A Live-Action Cartoon

Sin City

When I think about Sin City, the memory is of watching a cartoon. Not merely a striking approximation of the graphic novel on celluloid, but animation; it seems as if what I saw involved no live actors.

In terms of tone and aesthetics, that’s a compliment to Robert Rodriguez, who “shot and cut” the movie and shares its director’s credit with legendary comic-book scribe Frank Miller. In every other way, it’s a criticism. While Sin City is a joy to look at, it’s also facile, juvenile, and so full of its unquestionable hipness that it’s impossible to take seriously. I enjoyed the movie, but I was left asking: Why was this made?
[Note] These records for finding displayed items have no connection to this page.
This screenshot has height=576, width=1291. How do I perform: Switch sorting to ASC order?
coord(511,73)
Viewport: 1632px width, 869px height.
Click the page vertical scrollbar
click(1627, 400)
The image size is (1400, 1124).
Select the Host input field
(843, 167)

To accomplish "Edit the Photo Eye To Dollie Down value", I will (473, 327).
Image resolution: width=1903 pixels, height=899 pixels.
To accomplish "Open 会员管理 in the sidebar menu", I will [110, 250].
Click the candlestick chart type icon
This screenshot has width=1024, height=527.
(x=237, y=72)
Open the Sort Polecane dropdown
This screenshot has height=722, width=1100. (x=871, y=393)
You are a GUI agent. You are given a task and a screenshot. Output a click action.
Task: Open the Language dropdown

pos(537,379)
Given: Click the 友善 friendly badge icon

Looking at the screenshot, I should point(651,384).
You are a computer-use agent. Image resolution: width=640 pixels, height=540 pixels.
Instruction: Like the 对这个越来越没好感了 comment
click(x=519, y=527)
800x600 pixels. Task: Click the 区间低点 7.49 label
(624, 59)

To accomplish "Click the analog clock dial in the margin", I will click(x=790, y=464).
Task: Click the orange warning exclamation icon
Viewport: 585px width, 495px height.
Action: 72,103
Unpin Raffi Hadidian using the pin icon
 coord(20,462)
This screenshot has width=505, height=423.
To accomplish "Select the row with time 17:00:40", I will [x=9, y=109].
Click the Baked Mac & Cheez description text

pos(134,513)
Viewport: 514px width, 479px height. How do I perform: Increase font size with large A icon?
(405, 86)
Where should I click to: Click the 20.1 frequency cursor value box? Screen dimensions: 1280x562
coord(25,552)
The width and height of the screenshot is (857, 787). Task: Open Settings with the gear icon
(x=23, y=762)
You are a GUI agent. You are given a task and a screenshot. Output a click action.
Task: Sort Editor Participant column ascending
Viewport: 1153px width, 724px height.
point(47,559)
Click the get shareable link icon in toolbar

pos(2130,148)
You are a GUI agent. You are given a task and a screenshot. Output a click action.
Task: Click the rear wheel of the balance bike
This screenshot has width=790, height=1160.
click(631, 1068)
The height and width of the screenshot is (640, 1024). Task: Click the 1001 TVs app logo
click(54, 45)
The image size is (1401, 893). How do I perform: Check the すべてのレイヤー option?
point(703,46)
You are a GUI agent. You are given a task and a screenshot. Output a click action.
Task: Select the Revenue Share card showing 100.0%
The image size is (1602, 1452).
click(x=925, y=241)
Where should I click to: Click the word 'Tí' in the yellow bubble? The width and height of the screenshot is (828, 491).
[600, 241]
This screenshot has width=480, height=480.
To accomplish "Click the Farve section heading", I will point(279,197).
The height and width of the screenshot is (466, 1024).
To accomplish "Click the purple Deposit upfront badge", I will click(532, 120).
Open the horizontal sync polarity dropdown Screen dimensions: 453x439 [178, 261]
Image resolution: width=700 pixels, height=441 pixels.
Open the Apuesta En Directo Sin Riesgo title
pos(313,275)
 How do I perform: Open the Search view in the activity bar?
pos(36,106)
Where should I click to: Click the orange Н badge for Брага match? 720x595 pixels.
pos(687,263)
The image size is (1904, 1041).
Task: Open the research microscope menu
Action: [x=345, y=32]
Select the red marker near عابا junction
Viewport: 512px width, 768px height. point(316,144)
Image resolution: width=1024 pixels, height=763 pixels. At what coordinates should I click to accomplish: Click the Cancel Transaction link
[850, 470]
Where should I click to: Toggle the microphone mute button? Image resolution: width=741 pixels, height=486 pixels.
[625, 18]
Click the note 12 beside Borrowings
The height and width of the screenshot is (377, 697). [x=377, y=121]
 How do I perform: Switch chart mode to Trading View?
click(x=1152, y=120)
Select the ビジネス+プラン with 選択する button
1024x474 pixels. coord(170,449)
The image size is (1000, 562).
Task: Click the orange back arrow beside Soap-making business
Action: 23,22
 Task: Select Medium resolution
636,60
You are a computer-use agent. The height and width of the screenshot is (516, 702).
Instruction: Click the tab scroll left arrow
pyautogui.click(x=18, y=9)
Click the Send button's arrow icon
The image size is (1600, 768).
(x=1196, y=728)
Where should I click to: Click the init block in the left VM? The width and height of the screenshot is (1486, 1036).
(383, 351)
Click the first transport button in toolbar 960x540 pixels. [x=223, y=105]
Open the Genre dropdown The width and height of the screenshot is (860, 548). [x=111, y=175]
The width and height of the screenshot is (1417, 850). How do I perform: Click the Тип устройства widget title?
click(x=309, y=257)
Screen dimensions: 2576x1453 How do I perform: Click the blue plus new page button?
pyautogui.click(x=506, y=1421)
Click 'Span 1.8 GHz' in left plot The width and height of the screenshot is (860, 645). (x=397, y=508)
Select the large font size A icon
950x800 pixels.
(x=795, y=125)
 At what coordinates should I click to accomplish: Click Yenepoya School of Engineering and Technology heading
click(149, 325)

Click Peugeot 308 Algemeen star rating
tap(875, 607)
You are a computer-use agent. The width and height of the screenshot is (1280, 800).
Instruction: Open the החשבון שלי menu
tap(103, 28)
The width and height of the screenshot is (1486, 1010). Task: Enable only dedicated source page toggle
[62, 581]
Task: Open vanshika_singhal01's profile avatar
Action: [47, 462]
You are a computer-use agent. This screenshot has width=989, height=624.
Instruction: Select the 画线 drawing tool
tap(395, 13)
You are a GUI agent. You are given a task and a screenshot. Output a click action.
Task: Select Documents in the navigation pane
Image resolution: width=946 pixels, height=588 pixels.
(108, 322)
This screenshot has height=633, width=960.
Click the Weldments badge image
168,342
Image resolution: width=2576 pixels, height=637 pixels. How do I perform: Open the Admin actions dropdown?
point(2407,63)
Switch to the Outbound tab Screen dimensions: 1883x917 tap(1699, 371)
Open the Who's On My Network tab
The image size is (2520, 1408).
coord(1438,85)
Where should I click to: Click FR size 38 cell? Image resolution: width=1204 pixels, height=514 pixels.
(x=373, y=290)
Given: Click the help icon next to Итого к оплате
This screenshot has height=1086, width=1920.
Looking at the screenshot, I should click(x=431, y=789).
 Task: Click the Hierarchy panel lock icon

Sin City’s three major plots could not be more simple, and once you adjust to the visual style, you’re left with nothing to ponder but nonexistent characters and carnage-filled stories that might fill the journals of maladjusted high-school boys who fantasize about dismembering their classmates. The movie is so hateful toward humanity that it’s laughable. Why bother saving somebody when the whole world is a cesspool?

I’m no moralist. I love James Ellroy and his hyper-stylized language, dark vision of the world, and brutal action. But Ellroy’s trump card is his way with plots — dense, labyrinthine, and at once chaotic and meticulously designed. Because he so involves the reader in the story, he’s forgiven for writing as if he’s a sadistic misanthrope. Rodriguez and Miller don’t earn that free pass.

Sin City clearly aspires to be this decade’s Pulp Fiction, but it’s lacking verbal wit, a purpose to its fractured structure, and heart. Most of the characters in the movie have a heart, but we know this only from all the blood that spurts, gushes, and sprays from their opened veins and arteries.